Preheat the oven to 425°F. Bring a large pot of salted water to a boil. Peel and thinly slice the carrots. Peel the garlic.

2
Roast the carrots

Place the sliced carrots on a baking sheet and toss with 1 tsp olive oil and a pinch of salt and pepper. Roast until lightly browned and fork-tender, 10 to 12 minutes.

3
Cook the cavatappi

Add the cavatappi to the boiling water and stir. Reduce heat and cook until al dente, 6 to 8 minutes. Reserve ¾ cup pasta water, and drain pasta.

4
Blend the carrot pesto

Halve and juice the lemon. Add roasted carrots, peeled garlic, almonds, just ½ cup arugula, just half the parmesan, just half the lemon juice, ¼ tsp salt, and the reserved pasta water to a food processor. Pulse until combined. With the food processor on high speed, slowly add 2 tbsp olive oil, scraping down the sides as necessary, until well combined.
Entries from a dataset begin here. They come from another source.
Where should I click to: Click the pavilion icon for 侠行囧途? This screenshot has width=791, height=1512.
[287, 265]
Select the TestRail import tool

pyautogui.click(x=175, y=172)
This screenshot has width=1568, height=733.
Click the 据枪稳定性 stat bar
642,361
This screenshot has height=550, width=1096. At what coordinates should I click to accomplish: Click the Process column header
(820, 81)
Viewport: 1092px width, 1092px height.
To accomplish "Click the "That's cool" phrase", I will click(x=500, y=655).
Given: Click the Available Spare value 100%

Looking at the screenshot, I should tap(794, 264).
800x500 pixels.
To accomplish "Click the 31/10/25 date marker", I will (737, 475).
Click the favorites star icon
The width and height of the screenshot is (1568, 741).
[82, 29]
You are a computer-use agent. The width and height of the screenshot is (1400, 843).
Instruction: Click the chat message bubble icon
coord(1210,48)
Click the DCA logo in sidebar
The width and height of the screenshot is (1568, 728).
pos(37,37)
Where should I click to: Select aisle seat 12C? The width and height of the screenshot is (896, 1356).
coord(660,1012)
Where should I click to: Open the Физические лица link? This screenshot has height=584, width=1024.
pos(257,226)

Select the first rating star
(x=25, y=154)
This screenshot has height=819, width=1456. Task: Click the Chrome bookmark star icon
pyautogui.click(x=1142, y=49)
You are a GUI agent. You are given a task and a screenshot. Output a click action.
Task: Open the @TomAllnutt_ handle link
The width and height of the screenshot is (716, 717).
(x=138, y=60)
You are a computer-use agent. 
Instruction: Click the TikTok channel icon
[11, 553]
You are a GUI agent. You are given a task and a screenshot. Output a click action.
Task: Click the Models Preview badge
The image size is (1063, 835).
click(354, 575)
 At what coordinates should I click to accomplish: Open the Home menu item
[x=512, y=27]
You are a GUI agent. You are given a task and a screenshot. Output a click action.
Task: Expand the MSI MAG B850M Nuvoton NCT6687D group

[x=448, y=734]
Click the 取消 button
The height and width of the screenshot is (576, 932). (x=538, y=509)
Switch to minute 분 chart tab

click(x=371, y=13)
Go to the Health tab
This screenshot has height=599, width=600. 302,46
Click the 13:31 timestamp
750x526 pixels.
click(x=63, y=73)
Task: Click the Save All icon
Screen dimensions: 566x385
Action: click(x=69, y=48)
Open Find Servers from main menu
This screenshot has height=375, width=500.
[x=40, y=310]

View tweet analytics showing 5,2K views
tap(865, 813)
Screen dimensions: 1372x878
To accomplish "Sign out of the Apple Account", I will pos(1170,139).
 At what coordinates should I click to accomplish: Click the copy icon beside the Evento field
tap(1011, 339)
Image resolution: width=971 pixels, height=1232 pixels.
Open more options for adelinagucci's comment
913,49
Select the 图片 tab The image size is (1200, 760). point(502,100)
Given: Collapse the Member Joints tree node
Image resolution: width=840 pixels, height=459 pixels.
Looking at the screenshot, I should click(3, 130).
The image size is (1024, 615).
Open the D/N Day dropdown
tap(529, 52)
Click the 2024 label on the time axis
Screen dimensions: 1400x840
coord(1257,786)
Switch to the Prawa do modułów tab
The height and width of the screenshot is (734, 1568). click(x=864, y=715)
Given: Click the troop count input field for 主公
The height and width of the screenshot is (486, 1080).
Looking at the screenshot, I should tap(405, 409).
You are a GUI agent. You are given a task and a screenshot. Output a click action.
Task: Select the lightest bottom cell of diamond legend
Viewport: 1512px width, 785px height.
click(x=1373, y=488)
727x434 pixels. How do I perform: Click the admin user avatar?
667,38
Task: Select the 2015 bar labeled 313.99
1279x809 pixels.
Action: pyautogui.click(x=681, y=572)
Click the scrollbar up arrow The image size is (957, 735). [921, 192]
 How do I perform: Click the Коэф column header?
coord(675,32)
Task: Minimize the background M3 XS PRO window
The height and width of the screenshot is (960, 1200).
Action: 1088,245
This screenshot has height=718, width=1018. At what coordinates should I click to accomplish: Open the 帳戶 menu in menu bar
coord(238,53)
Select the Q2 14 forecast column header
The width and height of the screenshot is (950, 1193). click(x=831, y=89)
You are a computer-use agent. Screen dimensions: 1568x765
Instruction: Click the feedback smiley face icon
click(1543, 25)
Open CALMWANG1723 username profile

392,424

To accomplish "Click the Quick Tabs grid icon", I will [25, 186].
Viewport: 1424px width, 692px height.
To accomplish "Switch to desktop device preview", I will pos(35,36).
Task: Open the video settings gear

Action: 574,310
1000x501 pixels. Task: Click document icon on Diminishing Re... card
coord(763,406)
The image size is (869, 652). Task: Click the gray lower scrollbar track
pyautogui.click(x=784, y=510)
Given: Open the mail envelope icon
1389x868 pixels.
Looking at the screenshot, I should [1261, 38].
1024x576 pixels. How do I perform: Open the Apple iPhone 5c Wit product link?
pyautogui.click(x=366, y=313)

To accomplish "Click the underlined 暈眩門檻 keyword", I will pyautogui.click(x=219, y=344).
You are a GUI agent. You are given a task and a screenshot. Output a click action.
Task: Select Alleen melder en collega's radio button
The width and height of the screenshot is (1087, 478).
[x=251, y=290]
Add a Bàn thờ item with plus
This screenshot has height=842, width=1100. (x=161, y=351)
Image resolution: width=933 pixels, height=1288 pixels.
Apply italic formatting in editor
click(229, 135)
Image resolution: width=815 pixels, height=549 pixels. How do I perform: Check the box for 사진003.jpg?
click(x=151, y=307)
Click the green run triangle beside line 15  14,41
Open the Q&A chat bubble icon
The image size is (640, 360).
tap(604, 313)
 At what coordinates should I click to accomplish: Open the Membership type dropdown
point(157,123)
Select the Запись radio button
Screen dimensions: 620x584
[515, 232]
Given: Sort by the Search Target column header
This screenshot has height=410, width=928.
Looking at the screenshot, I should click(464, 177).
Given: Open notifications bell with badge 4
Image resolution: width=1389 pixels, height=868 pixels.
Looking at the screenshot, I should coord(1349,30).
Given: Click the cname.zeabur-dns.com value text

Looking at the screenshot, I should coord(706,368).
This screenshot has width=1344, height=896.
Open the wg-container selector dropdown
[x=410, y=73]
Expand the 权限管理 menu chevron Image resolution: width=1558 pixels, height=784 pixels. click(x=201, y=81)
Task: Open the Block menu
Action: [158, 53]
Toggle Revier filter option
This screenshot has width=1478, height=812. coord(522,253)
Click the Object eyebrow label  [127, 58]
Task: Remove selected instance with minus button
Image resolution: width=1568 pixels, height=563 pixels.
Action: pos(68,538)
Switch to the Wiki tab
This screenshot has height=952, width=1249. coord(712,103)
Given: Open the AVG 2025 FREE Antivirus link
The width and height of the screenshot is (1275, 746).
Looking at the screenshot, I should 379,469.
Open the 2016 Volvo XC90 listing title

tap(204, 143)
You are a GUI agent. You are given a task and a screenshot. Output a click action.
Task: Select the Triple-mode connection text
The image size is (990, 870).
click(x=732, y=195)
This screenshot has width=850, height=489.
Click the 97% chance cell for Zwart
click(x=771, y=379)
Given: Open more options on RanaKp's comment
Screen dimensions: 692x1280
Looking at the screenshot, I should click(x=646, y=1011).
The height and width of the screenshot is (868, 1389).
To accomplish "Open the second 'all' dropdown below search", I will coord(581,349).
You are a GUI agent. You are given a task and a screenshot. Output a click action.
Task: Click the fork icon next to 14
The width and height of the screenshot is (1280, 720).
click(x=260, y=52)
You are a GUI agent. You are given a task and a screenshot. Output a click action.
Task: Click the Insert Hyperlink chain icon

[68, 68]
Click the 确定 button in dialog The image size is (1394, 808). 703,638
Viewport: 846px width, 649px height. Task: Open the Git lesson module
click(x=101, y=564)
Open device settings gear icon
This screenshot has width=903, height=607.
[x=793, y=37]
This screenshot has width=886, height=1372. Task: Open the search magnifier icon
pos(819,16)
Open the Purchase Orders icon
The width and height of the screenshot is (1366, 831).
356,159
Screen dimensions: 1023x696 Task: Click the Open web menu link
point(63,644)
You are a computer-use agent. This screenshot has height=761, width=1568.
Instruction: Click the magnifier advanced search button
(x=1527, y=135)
Taste the carrot pesto, and add salt as necessary.

5
Final touches

Add the carrot pesto, cooked cavatappi, remaining lemon juice, and remaining arugula to the large pot over low heat. Cook until arugula is slightly wilted, 1 to 2 minutes. Taste, and add salt and pepper as necessary.

6
Serve

Divide the carrot pesto cavatappi with lemon arugula between large bowls and sprinkle with the remaining parmesan. Enjoy!